Task objective: If a line in the entries below holds the string "after", copy it.
*** Begin section ***
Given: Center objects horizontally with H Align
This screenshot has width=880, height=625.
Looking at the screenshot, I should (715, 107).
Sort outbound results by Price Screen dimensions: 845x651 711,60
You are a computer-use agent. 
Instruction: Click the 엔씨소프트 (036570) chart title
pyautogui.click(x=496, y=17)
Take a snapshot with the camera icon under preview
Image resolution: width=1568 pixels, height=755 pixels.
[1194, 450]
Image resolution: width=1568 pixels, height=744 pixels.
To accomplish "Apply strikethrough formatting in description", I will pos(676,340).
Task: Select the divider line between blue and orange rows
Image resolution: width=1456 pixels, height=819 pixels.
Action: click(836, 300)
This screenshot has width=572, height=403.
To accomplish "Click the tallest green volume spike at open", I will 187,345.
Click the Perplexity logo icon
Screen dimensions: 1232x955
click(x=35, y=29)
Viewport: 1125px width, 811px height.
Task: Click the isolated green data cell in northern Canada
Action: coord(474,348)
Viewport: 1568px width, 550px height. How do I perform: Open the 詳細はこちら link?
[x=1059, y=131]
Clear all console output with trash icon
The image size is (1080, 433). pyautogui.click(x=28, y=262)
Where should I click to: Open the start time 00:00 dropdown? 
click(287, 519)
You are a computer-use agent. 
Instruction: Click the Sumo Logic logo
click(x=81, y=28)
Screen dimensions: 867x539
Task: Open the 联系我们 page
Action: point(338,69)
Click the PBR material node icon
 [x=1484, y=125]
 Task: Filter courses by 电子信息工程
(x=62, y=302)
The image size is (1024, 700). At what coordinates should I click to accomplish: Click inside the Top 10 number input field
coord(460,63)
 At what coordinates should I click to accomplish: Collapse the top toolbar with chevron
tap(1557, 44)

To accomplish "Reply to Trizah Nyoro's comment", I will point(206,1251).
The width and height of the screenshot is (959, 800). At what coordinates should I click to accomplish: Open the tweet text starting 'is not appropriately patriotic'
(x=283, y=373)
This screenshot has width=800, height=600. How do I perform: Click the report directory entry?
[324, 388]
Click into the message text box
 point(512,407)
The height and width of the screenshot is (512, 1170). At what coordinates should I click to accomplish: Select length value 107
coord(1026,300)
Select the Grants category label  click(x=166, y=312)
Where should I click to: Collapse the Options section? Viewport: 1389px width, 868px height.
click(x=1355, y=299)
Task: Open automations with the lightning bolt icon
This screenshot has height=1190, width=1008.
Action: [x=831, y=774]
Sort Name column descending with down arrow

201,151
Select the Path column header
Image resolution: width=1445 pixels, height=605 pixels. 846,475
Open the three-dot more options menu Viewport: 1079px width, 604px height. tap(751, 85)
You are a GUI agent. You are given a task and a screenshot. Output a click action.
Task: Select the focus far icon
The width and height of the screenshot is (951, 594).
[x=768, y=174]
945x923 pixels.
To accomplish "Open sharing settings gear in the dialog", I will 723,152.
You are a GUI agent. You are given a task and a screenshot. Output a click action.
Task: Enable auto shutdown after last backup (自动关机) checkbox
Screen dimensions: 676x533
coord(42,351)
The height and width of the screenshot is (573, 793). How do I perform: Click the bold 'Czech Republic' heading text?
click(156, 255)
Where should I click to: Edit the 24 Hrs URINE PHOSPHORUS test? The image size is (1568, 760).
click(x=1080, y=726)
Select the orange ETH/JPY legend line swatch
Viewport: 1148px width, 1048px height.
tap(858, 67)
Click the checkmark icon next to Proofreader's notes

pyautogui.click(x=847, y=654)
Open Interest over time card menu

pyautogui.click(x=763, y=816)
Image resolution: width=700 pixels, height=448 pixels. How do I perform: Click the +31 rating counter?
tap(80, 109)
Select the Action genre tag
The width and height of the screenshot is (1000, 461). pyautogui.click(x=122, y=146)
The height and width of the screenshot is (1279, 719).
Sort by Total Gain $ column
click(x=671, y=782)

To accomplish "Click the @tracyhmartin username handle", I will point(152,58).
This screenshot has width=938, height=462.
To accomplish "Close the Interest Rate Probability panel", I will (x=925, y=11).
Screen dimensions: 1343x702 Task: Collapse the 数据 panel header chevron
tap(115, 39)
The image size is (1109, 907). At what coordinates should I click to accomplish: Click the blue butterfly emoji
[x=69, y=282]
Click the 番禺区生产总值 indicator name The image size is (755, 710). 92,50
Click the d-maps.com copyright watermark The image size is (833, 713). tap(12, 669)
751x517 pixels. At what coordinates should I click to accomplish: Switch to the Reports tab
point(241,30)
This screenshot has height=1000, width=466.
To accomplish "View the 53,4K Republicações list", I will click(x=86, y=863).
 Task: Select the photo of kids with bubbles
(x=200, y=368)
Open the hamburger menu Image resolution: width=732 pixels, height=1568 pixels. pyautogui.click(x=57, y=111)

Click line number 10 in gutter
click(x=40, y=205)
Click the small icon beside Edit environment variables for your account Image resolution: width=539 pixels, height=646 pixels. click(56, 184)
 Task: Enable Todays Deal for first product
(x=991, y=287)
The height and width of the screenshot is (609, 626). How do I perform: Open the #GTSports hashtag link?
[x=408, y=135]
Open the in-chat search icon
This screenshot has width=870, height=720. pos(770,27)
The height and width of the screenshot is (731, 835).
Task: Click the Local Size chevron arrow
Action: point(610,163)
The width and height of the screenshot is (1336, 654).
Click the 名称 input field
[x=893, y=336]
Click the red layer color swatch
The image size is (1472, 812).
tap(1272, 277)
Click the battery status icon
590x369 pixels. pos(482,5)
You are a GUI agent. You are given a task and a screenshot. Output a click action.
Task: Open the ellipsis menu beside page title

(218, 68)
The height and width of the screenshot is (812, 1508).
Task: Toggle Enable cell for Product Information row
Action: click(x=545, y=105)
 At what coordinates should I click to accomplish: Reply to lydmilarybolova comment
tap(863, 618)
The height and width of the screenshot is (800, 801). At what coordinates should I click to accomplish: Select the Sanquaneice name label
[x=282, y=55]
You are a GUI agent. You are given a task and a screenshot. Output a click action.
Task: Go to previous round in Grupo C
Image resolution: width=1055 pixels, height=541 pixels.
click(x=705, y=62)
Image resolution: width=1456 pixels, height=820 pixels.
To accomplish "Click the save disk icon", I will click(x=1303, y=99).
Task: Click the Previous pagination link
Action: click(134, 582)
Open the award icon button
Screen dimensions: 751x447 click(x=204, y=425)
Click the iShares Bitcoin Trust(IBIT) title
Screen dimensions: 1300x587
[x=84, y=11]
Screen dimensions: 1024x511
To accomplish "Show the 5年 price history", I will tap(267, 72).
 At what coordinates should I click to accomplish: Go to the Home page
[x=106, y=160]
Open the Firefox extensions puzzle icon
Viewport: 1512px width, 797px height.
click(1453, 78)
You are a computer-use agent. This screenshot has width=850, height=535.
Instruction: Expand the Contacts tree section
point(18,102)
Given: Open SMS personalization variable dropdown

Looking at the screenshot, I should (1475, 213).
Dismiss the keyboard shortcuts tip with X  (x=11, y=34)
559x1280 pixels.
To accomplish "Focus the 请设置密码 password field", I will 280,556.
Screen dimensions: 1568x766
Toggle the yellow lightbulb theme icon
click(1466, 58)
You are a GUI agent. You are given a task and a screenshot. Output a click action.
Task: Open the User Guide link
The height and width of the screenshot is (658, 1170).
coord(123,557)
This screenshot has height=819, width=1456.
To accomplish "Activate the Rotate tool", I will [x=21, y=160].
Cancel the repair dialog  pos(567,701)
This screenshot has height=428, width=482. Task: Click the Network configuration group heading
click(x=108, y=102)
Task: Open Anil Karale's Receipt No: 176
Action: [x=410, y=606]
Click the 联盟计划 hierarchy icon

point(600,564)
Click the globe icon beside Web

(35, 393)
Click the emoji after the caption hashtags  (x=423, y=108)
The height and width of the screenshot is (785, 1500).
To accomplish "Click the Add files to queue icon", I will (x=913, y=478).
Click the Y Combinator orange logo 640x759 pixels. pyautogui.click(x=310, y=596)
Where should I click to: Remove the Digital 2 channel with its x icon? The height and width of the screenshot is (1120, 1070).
*** End section ***
Output of the exercise:
Task: Enable auto shutdown after last backup (自动关机) checkbox
Click the emoji after the caption hashtags  (x=423, y=108)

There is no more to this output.